ENTRIES SHOWN:
──────

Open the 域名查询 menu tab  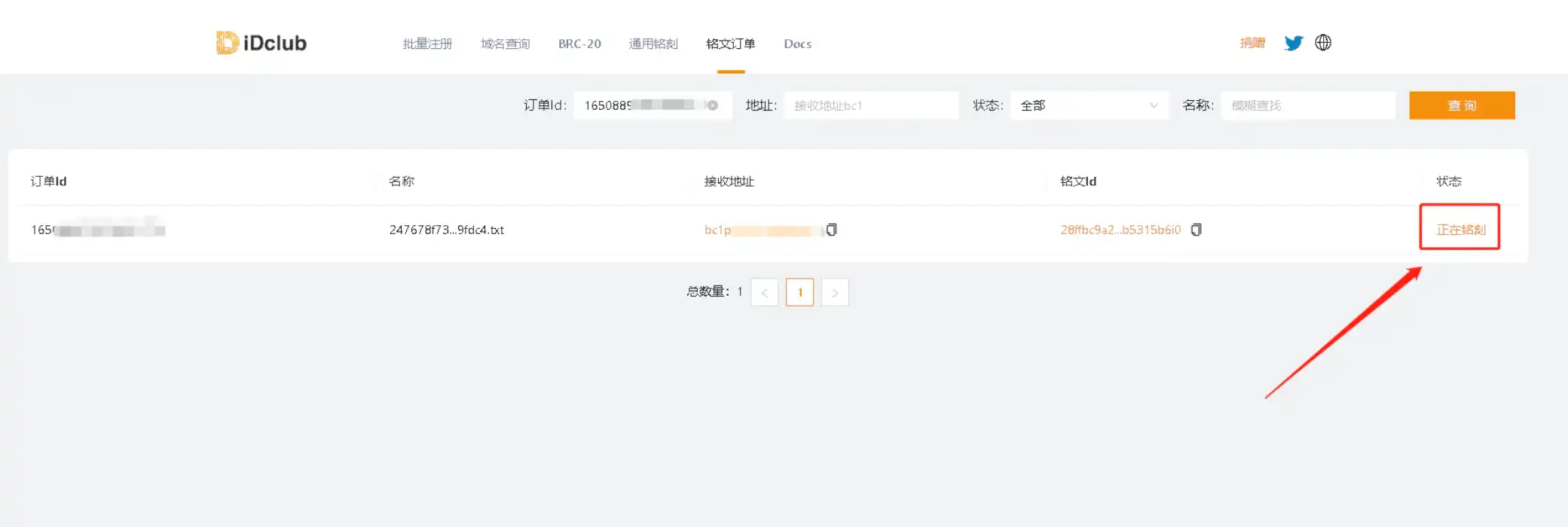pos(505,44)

──────

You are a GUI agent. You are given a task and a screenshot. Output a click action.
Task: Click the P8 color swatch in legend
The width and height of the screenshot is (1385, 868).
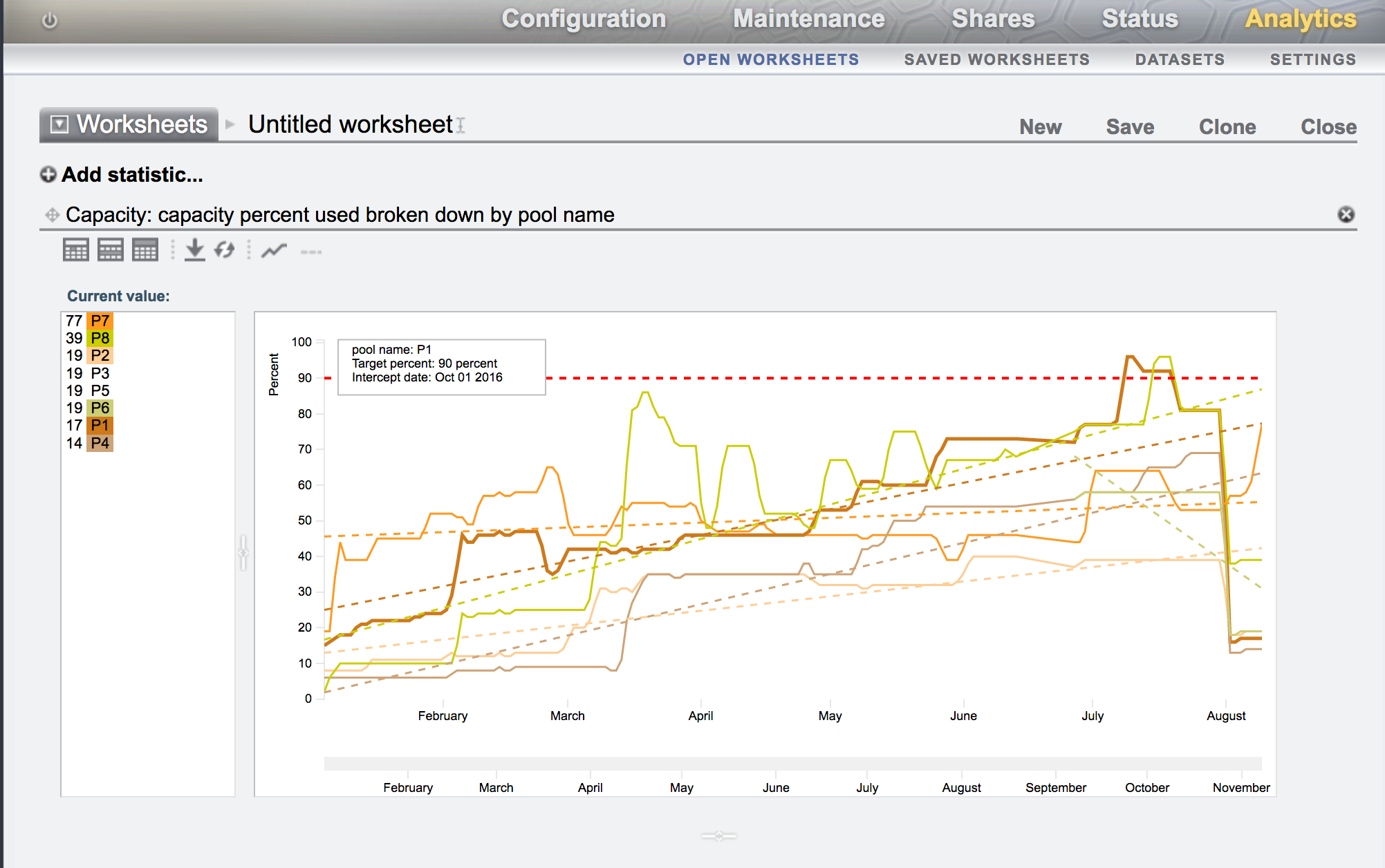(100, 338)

──────

WHAT YOU ARE ASKED TO DO: How many lines of the records above contain the word "screenshot"? Reply with the number alone.

TASK OUTPUT: 2